## Records to use

+--

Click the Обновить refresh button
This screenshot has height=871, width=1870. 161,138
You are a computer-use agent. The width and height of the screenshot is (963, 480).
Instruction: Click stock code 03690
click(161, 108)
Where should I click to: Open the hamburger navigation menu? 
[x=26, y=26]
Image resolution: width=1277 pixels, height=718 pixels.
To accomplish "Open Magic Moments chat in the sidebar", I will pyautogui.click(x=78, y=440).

+--

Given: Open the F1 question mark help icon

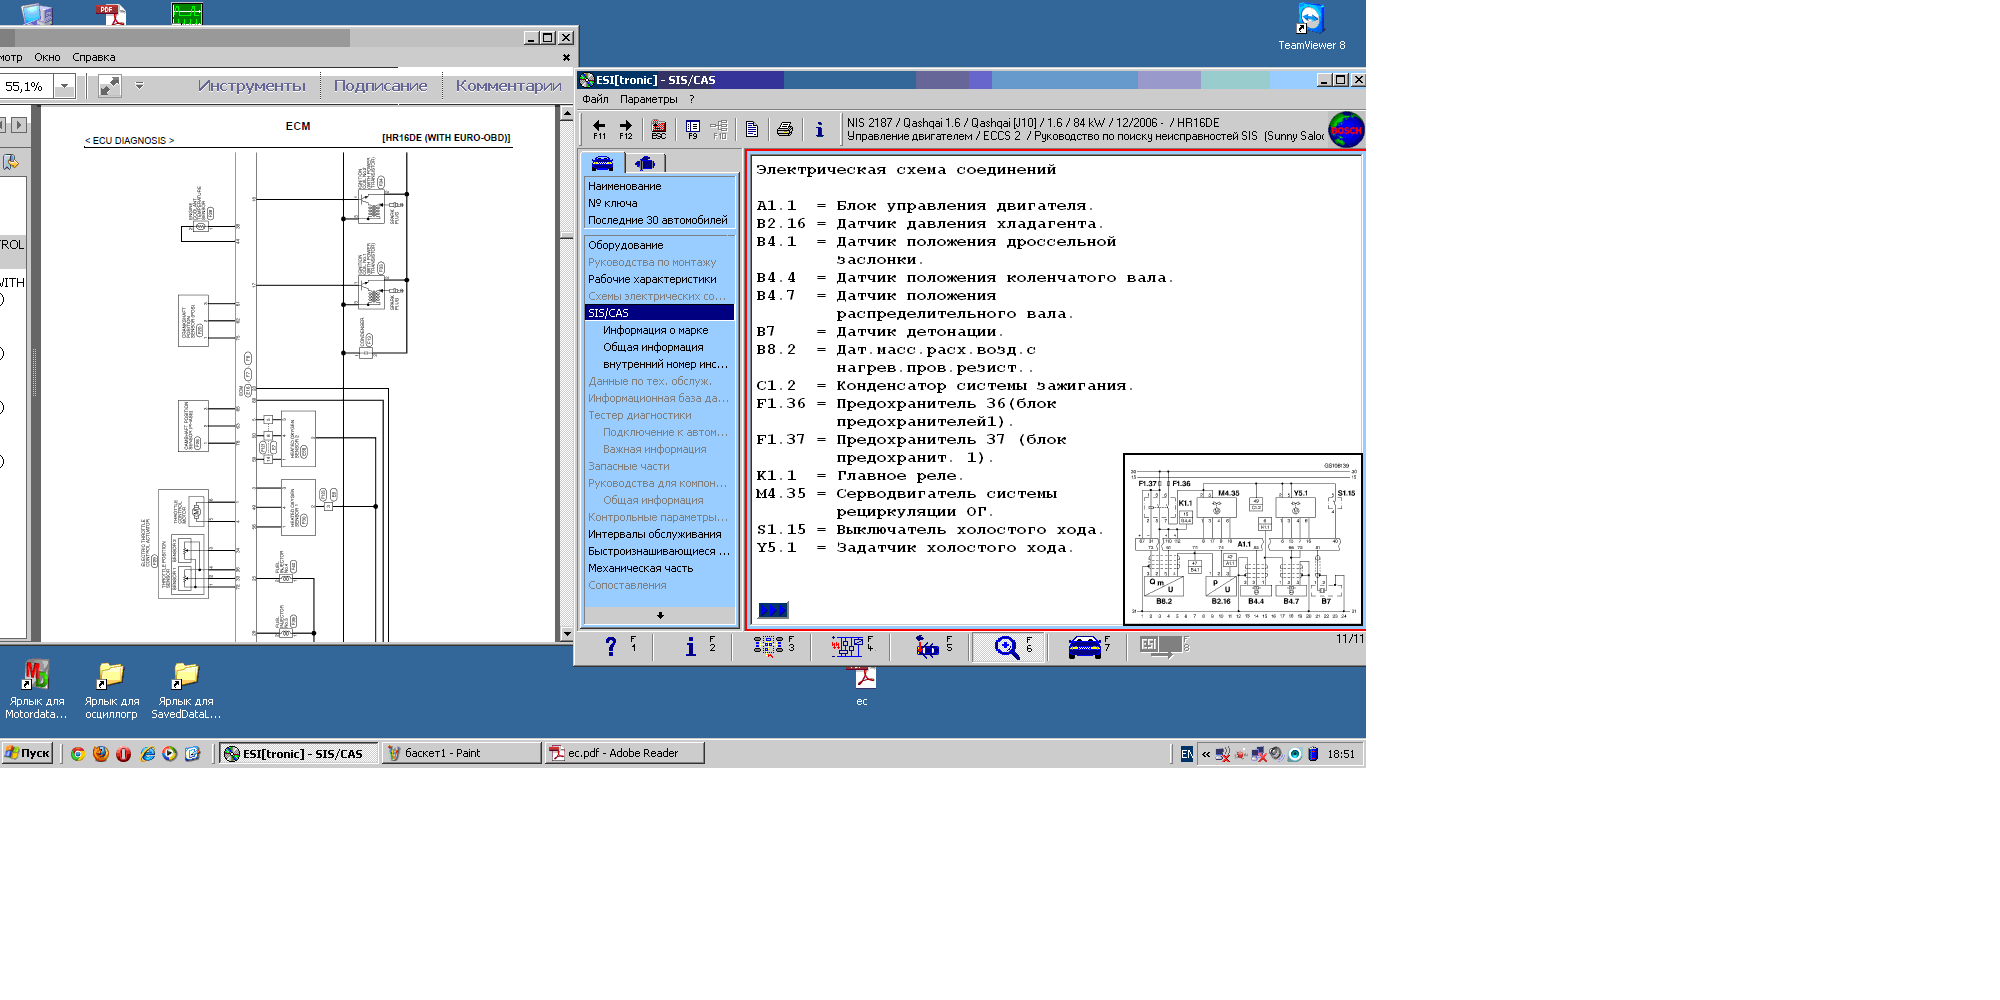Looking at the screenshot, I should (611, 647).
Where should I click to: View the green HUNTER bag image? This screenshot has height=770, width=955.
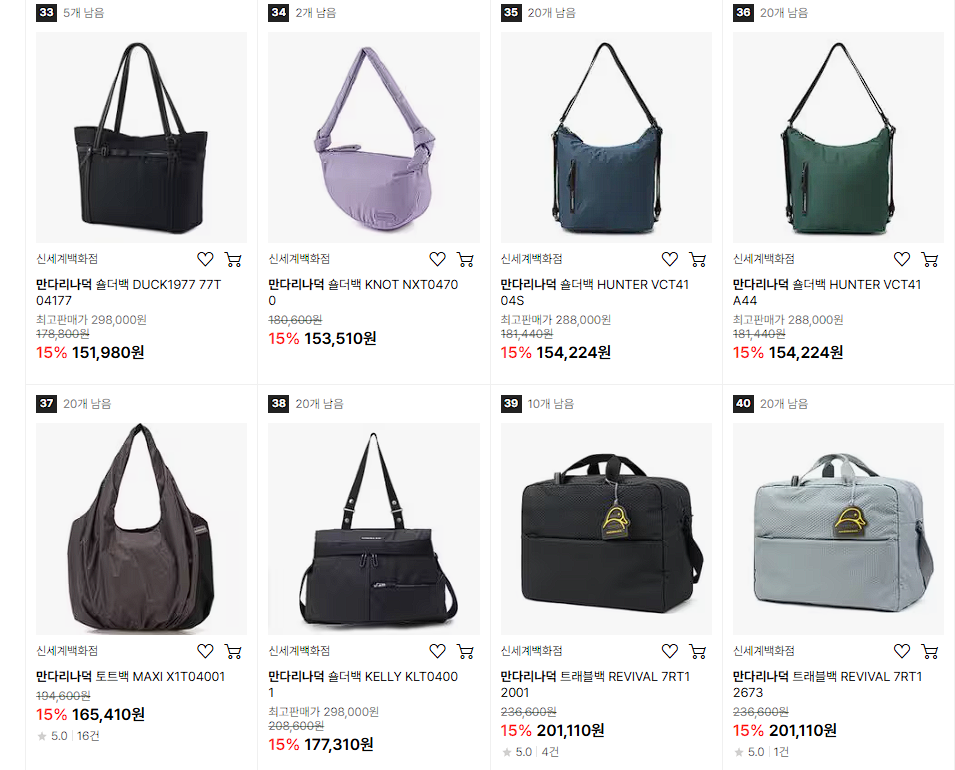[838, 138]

+--

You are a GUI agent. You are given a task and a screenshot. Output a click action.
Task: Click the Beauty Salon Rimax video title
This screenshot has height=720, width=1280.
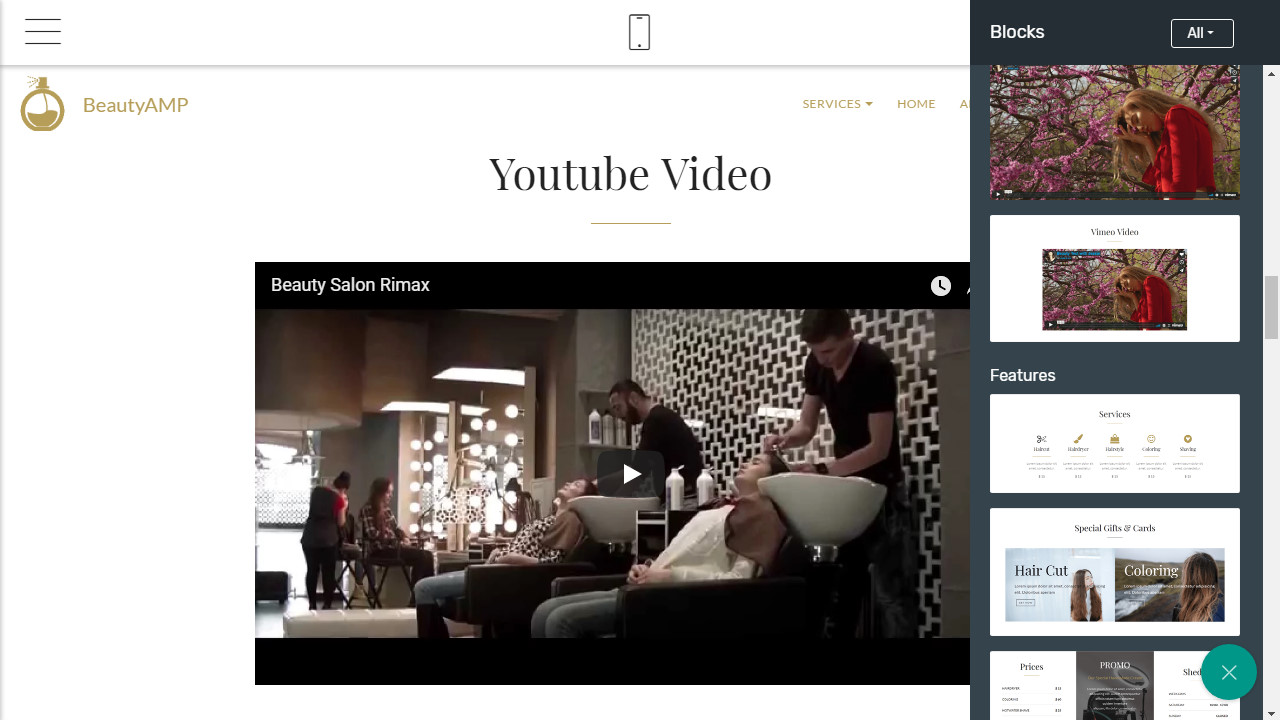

+--

## Activity
Scan the listing above. Gather each line that contains the word "agent".

## Task solution
You are a computer-use agent. The width and height of the screenshot is (963, 480).
You are a GUI agent. You are given a task and a screenshot. Output a click action.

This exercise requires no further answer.